> **RECORDS PROVIDED**:
....
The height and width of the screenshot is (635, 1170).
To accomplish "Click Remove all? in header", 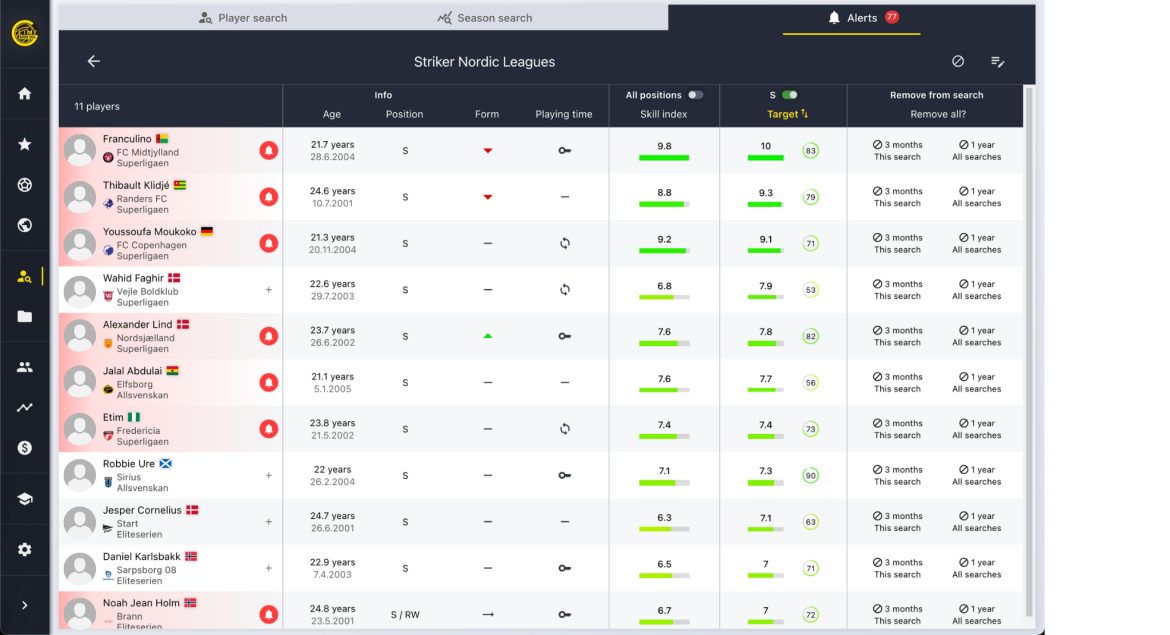I will 935,114.
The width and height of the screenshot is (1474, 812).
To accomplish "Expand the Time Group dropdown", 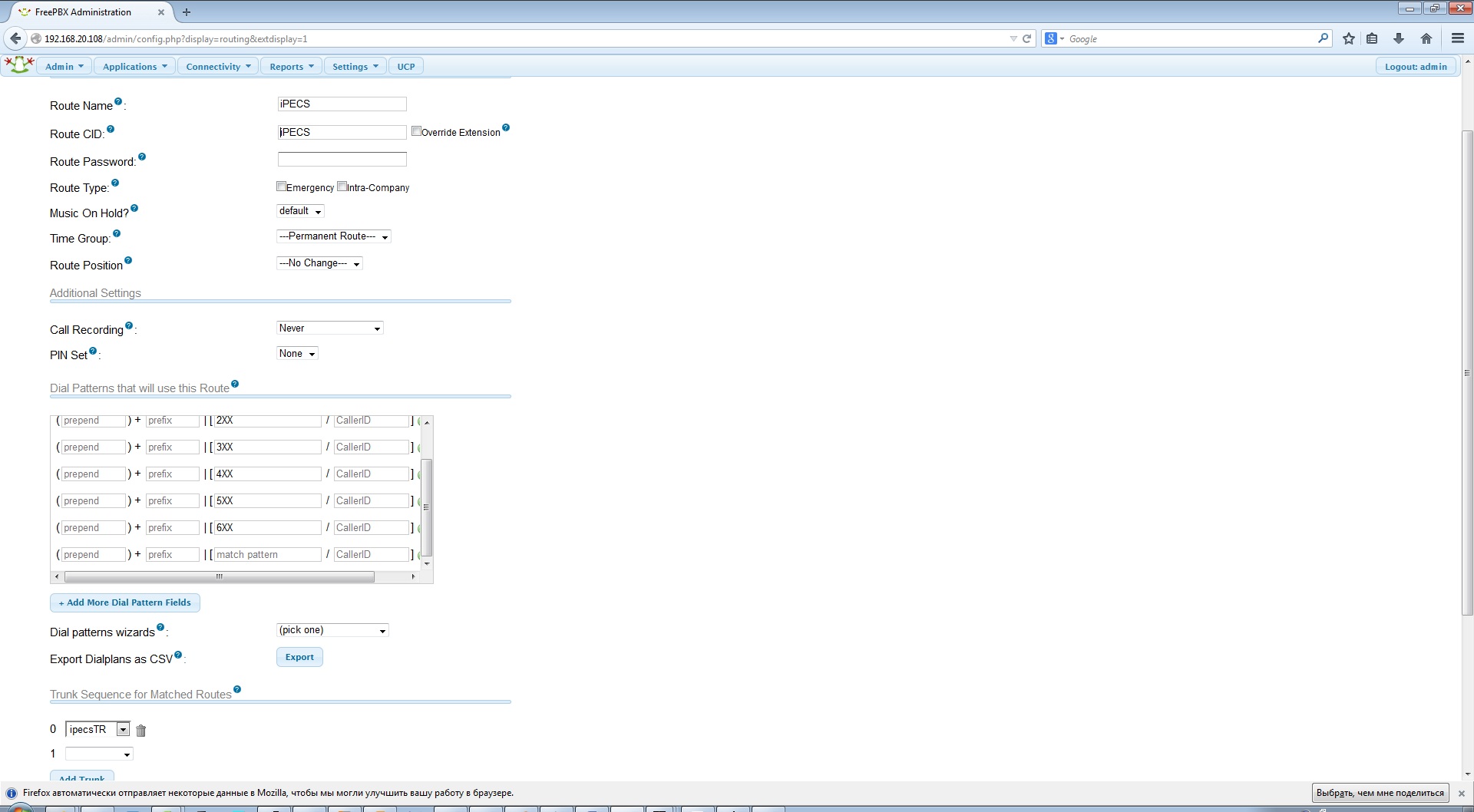I will (333, 236).
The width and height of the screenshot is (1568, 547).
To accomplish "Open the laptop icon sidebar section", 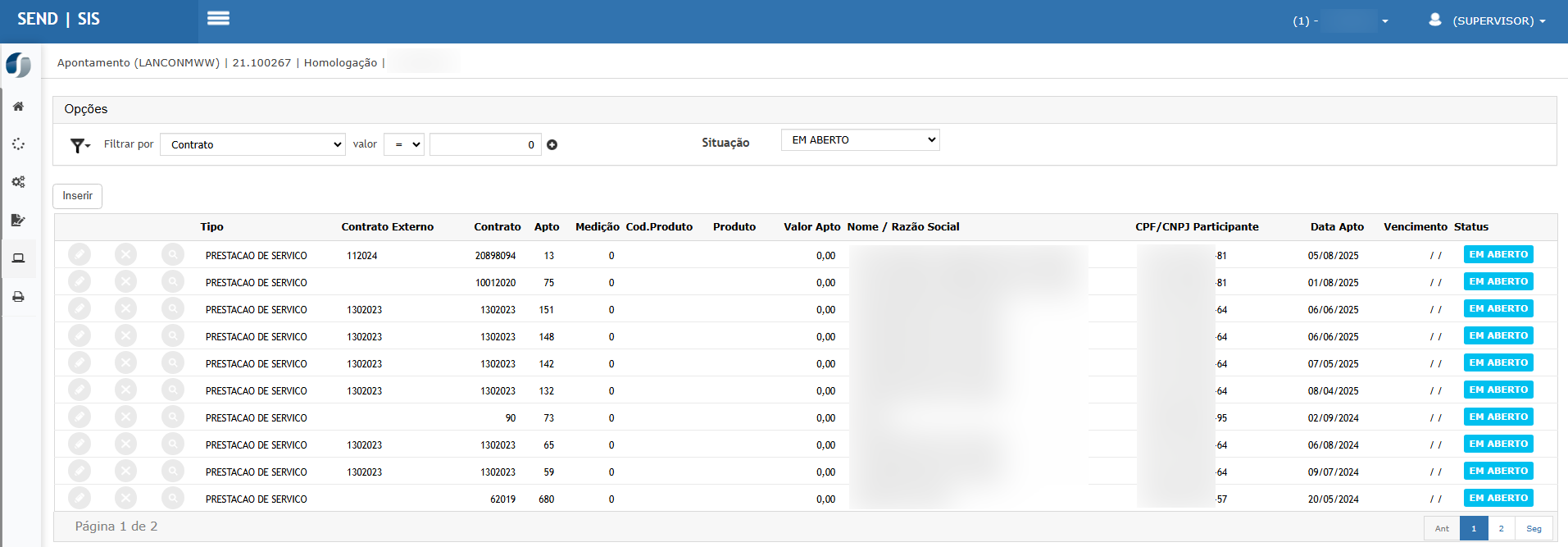I will 18,258.
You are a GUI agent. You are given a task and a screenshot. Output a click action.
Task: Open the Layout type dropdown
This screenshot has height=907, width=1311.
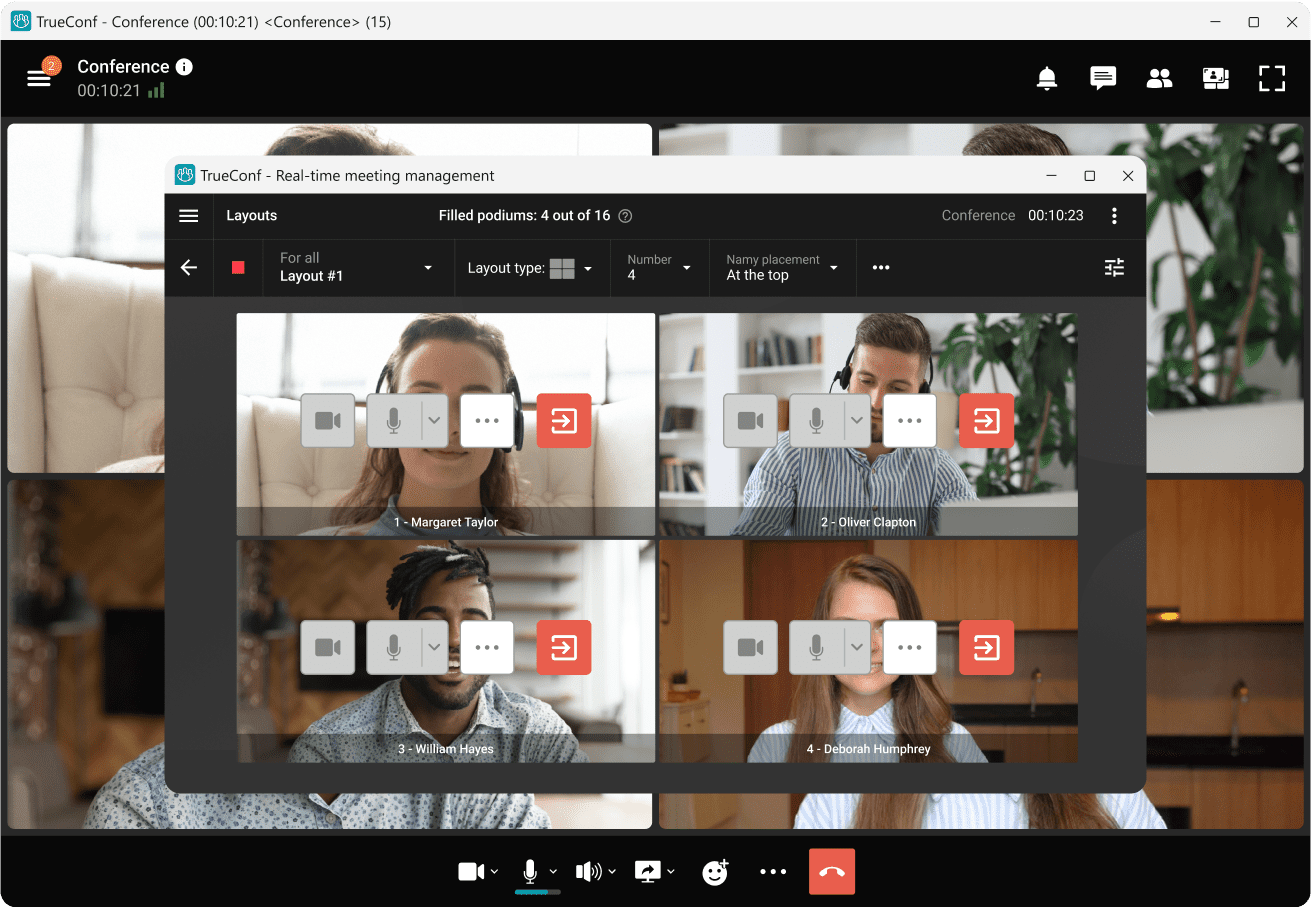tap(587, 268)
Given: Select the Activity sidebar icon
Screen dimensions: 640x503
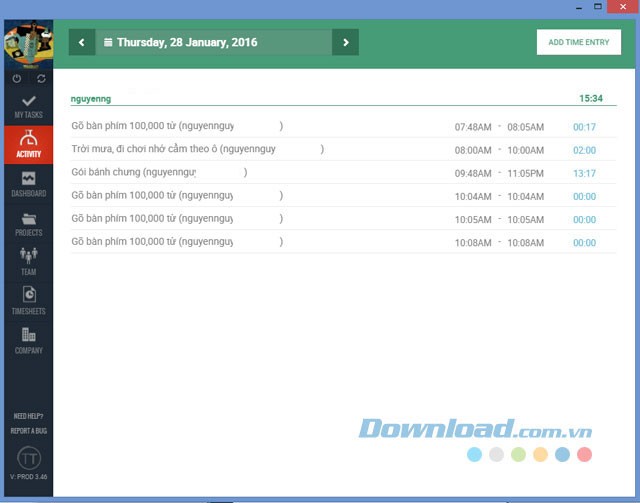Looking at the screenshot, I should tap(28, 146).
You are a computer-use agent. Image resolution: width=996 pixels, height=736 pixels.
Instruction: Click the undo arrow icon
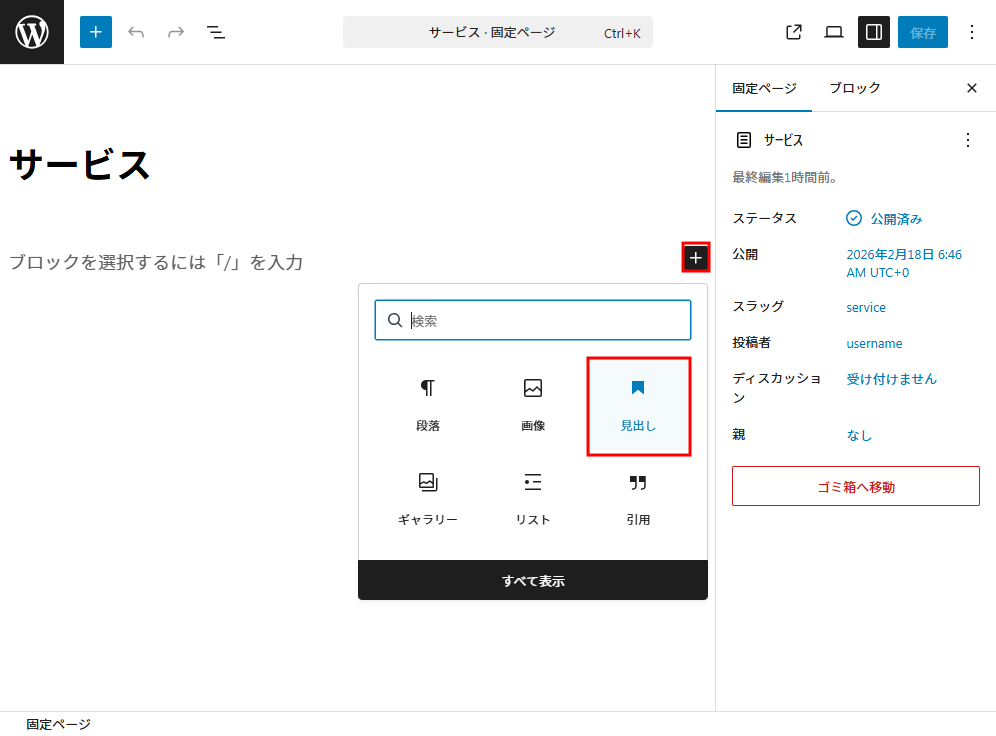[x=136, y=32]
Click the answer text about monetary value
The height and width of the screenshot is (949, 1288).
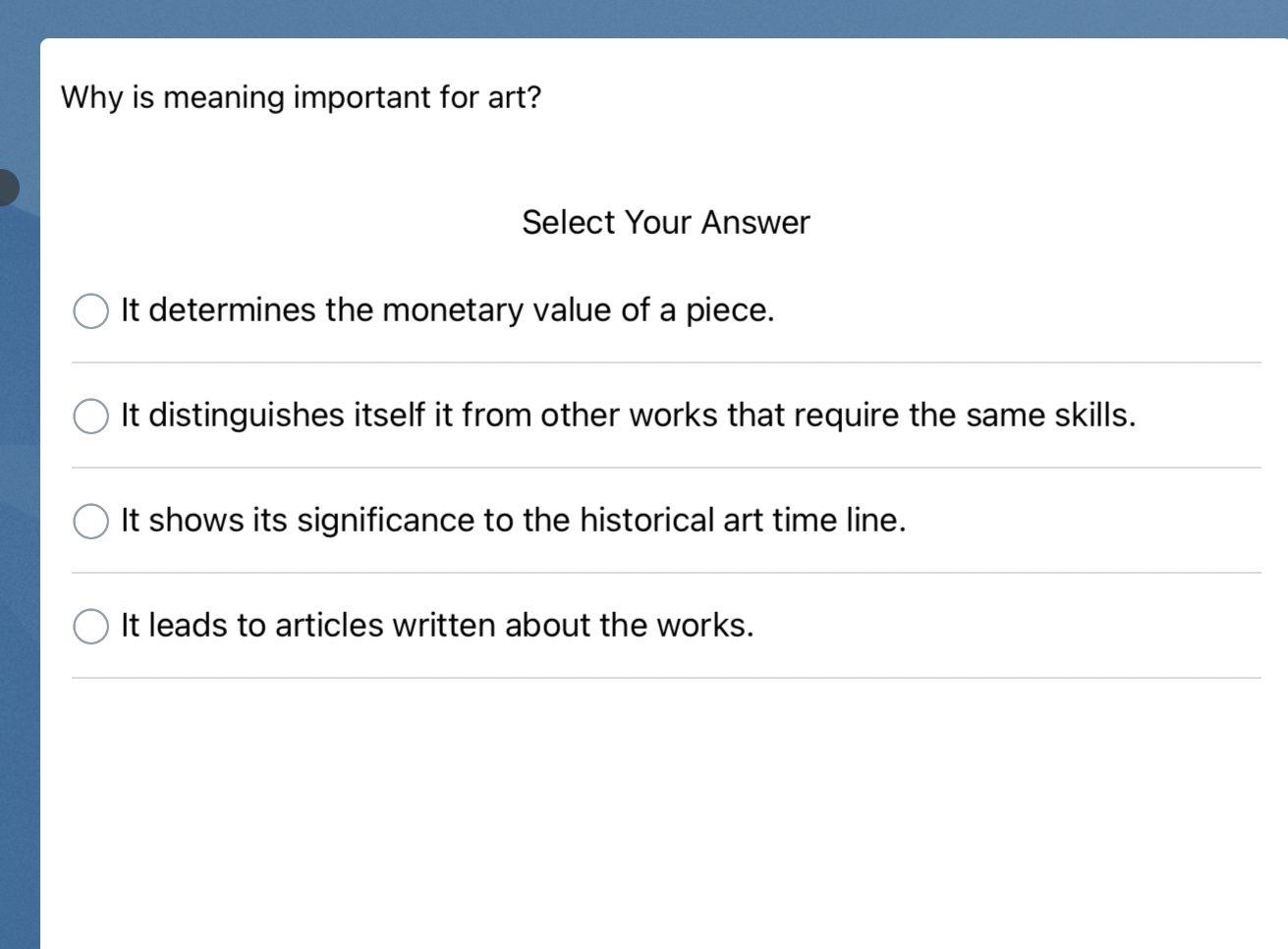tap(447, 310)
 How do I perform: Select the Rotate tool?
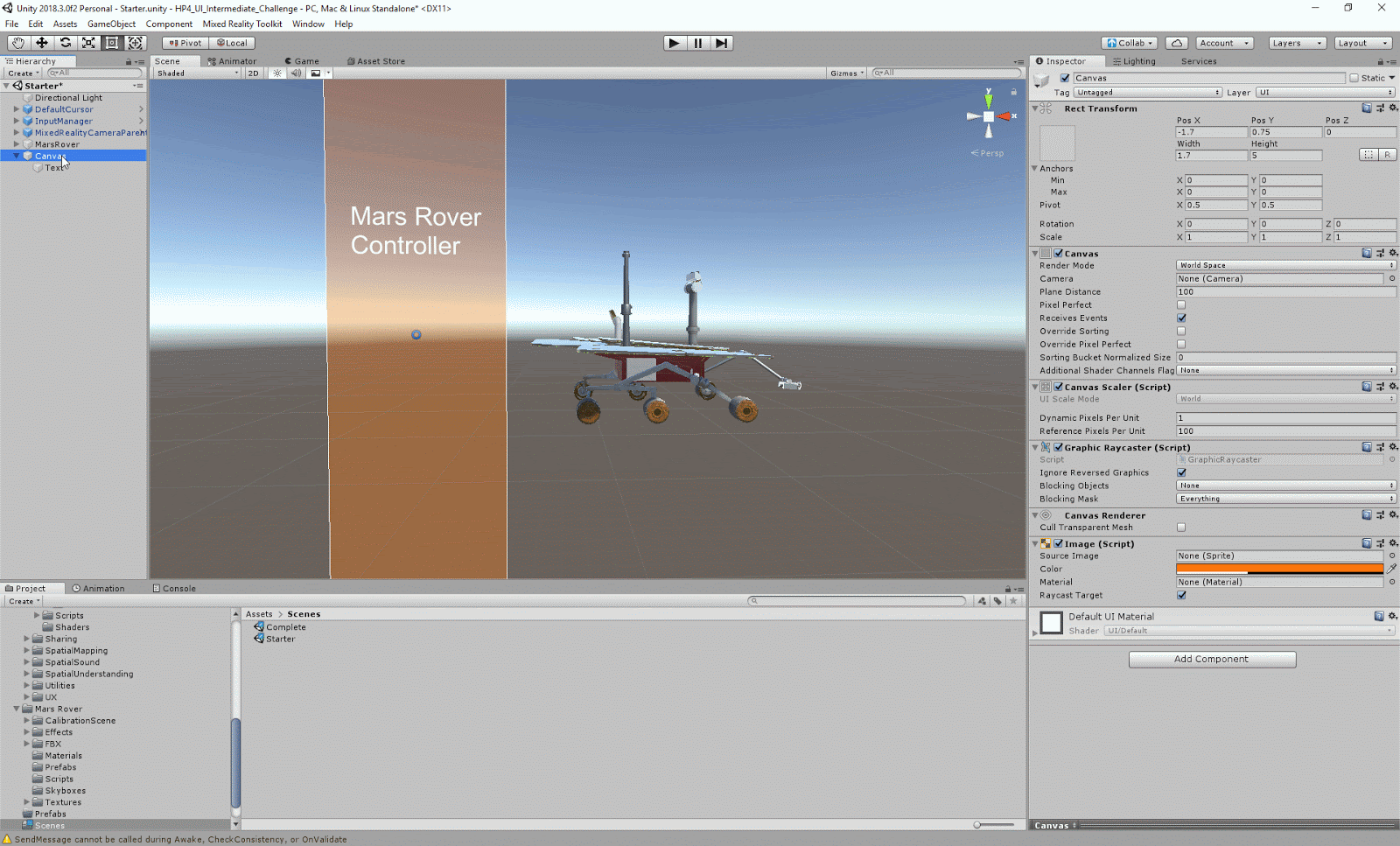pyautogui.click(x=65, y=43)
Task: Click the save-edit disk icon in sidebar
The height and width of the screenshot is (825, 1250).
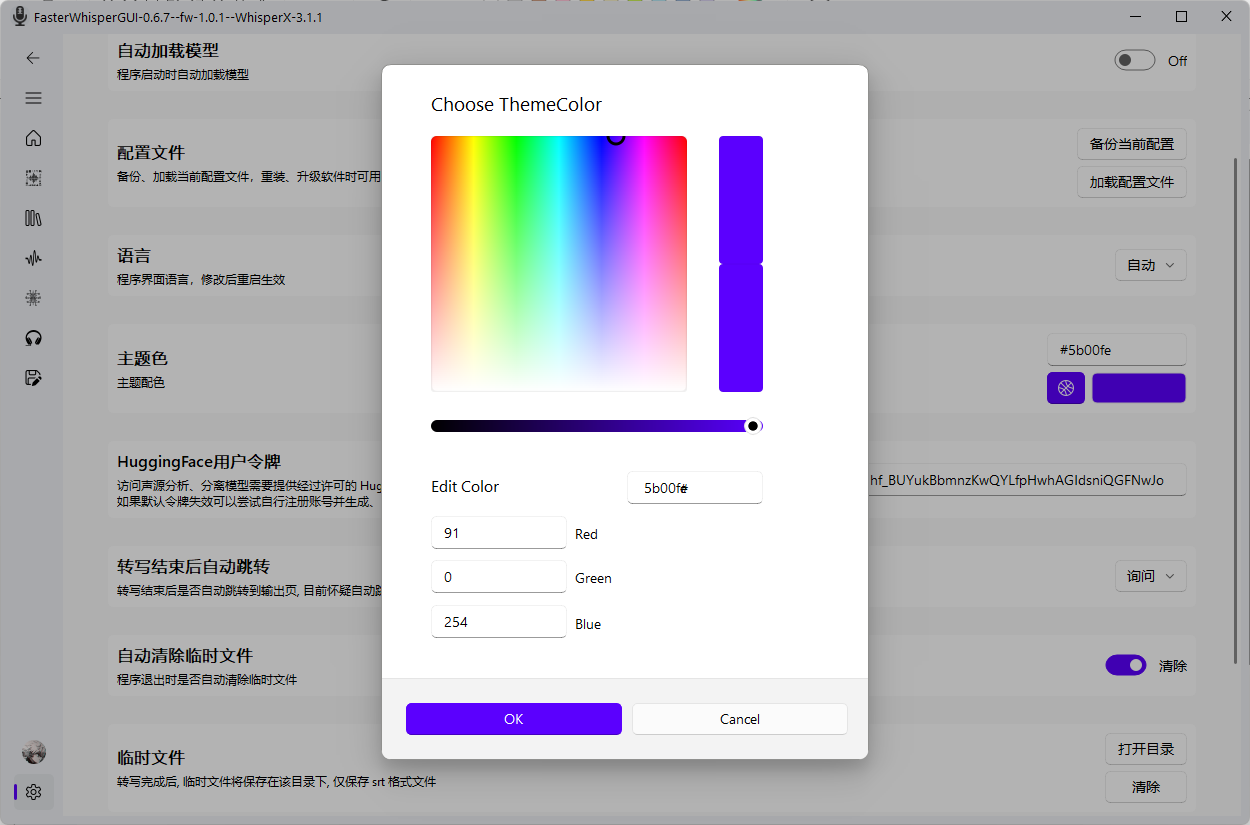Action: [x=33, y=378]
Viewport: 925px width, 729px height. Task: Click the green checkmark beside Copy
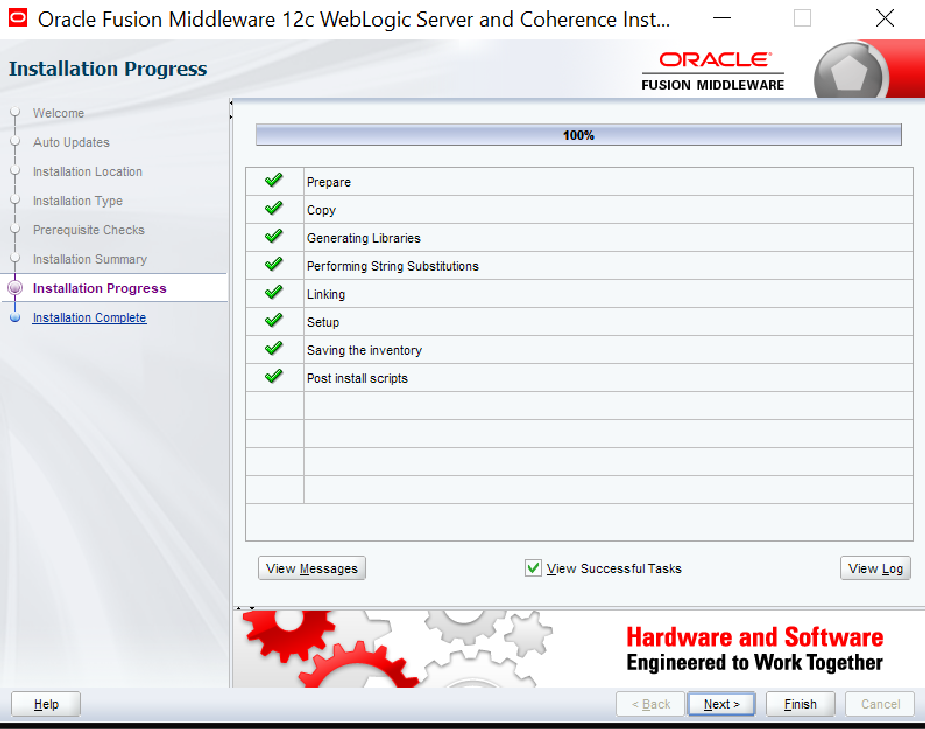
....
> **WHAT YOU SHOULD DO**:
Starting at the line that contains "Task: Click the save-edit", retype each line through the end of the data exactly, and leave out every picture.

> **RESULT FOR THIS EXERCISE**:
Task: Click the save-edit disk icon in sidebar
The height and width of the screenshot is (825, 1250).
Action: [x=33, y=378]
Viewport: 925px width, 729px height. Task: Click the green checkmark beside Copy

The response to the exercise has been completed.